Anonymous Coward | about a year and a half ago | (#43167331)

the Ford Professor of Engineering. Do universities really need money so badly that they have to sell advertising in their faculty position names?

Because quality is job one.

Re:Sponsorship (0)

Anonymous Coward | about a year and a half ago | (#43167423)

I once interviewed with RSA for an engineering job. I thought it might be an interesting mix of math and software engineering. But apparently they kept all the mathematicians and theory people in the basement, so this was the product team I was talking to. Man, talk about Dilbert's boss, these people were clueless, preaching about project methodology that sounded straight from the Agile and Extreme Programming seminars. I couldn't wait to get out of there.

Re:Sponsorship (0)

Anonymous Coward | about a year and a half ago | (#43168105)

Don't get your knickers in a bunch. This is done for the greater good of science.

MIT has a Wright Brothers Wind-Tunnel [mit.edu] , funded in part by... Curtiss-Wright, the airplane company partly founded by the Wright Brothers. It was created to promote the development of aerospace. Not to cover up the failings of the aerospace industry. When you create as much impact on an industry as a Ford, a Wright, or and RSA, you can give back to society and expect a bit of advertising in perpetuity in return.
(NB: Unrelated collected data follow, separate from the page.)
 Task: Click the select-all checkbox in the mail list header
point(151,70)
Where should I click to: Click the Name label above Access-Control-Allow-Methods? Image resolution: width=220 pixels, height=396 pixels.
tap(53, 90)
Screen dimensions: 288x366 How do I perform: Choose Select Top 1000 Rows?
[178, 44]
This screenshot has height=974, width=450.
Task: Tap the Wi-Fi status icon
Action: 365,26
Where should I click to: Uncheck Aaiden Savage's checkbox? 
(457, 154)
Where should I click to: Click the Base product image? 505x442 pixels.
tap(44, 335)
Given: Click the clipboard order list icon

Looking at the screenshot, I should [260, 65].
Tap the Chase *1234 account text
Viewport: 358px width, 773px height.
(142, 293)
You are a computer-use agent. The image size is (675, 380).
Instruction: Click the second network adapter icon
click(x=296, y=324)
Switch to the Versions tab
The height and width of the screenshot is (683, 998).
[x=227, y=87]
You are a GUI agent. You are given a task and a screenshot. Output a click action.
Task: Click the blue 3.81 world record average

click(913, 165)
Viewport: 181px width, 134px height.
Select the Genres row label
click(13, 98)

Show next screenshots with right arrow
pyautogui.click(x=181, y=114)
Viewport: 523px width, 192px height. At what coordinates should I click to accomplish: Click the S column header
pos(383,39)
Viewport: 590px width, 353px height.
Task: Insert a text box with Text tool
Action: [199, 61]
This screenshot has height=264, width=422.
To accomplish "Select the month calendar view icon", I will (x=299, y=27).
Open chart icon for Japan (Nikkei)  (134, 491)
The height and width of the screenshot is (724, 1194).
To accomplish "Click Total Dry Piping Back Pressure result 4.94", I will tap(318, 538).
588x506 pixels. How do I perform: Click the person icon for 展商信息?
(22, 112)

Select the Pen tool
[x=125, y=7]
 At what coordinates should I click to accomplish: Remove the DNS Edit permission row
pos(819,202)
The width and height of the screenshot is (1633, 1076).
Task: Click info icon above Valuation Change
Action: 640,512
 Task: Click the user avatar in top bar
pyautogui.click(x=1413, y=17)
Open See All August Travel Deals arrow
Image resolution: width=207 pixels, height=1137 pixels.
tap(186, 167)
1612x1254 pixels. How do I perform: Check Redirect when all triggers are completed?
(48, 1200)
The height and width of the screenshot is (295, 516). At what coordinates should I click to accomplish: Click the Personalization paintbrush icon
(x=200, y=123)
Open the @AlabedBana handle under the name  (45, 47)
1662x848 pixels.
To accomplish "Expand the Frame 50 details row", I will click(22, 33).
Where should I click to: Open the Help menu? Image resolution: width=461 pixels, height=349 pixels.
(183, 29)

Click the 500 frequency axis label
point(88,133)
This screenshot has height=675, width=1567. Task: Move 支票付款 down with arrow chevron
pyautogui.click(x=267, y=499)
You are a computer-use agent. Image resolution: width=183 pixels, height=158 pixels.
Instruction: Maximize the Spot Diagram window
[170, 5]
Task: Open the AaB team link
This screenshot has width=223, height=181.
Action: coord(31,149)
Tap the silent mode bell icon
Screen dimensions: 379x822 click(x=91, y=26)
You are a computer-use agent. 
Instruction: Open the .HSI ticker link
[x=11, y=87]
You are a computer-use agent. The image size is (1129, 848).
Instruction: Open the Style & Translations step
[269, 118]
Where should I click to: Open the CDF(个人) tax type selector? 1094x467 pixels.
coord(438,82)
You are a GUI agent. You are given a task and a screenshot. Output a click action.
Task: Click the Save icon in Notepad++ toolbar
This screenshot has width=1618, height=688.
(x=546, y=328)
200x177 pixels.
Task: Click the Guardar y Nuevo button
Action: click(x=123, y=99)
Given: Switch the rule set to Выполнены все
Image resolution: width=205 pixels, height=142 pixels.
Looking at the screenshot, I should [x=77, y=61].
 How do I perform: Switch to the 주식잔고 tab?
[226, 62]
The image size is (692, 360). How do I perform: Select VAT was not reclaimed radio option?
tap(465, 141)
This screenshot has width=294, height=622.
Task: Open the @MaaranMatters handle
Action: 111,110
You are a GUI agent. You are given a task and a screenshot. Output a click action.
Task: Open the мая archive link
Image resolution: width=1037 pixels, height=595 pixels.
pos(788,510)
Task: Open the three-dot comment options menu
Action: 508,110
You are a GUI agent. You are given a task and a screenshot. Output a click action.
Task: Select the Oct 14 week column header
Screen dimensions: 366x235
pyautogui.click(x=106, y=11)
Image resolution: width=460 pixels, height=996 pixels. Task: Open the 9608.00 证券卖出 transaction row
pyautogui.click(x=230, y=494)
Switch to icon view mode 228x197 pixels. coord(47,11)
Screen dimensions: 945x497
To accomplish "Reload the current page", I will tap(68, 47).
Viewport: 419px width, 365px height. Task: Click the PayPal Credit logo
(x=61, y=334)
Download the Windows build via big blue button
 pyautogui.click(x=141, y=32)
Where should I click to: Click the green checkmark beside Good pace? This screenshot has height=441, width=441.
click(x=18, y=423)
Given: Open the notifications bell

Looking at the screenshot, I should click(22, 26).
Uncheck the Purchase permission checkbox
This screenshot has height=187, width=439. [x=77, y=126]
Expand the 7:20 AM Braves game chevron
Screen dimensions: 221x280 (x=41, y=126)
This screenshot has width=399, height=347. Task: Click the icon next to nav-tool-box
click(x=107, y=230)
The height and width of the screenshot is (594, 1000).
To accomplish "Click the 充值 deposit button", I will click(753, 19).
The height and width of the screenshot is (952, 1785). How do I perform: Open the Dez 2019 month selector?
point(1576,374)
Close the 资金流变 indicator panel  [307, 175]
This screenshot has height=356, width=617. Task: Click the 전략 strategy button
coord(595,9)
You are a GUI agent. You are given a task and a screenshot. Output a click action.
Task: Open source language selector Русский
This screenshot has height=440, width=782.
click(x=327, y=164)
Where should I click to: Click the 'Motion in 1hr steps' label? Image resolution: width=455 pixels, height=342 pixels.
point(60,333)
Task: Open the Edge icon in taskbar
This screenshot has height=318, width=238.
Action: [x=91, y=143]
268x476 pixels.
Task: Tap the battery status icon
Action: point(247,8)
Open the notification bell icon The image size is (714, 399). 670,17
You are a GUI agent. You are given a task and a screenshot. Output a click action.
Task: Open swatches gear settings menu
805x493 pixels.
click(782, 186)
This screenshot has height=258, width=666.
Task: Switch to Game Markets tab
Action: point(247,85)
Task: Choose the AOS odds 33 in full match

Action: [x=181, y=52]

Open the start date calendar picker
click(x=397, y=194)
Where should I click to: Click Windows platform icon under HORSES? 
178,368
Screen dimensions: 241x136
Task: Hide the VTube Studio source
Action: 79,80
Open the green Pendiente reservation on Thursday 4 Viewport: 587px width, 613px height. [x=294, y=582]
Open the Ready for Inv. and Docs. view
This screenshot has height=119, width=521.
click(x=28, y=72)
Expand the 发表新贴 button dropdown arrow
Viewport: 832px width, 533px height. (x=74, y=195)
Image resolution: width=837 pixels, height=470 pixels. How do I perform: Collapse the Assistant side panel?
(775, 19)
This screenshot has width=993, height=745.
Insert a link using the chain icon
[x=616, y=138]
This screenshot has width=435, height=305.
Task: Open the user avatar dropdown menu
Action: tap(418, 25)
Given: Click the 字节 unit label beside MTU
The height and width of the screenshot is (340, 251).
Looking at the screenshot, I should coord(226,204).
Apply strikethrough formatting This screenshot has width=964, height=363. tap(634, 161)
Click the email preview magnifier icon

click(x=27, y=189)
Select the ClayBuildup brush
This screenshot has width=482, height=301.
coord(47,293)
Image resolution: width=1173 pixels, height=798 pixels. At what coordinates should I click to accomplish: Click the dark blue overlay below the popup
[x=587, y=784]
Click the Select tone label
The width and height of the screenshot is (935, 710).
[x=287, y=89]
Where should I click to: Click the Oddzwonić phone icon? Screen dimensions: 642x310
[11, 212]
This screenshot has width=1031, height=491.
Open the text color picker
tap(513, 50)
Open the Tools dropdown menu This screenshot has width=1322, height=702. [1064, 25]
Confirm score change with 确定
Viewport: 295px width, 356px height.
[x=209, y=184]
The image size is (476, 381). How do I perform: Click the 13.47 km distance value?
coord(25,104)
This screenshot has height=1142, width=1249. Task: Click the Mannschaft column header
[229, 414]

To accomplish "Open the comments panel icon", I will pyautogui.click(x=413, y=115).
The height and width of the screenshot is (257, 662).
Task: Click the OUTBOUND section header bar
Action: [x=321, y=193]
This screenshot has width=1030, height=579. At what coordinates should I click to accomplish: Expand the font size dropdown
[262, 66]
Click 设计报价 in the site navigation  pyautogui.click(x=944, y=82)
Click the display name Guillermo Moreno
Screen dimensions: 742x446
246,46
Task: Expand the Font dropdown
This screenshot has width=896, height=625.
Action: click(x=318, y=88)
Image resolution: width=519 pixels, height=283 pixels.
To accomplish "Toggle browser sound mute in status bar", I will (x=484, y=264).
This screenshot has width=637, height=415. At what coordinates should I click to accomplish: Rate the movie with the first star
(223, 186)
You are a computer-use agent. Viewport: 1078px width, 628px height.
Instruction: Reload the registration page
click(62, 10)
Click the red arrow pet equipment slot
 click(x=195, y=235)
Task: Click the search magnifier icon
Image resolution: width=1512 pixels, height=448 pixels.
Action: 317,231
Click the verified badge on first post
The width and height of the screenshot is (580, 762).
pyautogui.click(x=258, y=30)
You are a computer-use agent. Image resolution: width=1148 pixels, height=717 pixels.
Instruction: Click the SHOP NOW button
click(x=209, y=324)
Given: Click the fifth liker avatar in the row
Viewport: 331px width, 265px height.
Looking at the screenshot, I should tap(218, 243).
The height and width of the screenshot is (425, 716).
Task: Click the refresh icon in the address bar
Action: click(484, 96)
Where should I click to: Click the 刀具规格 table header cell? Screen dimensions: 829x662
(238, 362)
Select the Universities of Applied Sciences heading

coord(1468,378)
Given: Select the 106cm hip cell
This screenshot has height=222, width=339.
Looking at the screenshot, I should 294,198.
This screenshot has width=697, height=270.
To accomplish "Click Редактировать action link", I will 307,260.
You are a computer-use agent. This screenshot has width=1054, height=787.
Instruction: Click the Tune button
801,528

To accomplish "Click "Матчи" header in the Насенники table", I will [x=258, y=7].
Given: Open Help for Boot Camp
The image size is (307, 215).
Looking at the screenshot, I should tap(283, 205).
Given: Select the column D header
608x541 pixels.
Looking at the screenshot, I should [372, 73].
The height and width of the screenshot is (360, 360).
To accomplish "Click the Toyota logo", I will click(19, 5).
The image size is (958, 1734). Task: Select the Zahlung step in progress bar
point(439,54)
They're already immortals.

Re:Sponsorship (0)

Anonymous Coward | about a year and a half ago | (#43168161)

As they say: "Only in America".

Re:Sponsorship (0)

Anonymous Coward | about a year and a half ago | (#43170303)

I just noticed this fortune at the bottom of the page:

An idealist is one who helps the other fellow to make a profit. -- Henry Ford

I'm sure its relevant somehow.

Nonsense (-1)

Anonymous Coward | about a year and a half ago | (#43165879)

Anyone else thing it looks bizarrely like this article covered by Slashdot, but trained using algorithm theory instead of math:
http://science.slashdot.org/story/12/10/19/1256216/randomly-generated-math-article-accepted-by-open-access-journal

Re:Nonsense (1)

cryptizard (2629853) | about a year and a half ago | (#43166701)

What are you talking about?

Re:Nonsense (0)

Anonymous Coward | about a year and a half ago | (#43166939)

Trolling; that's what's being discussed here.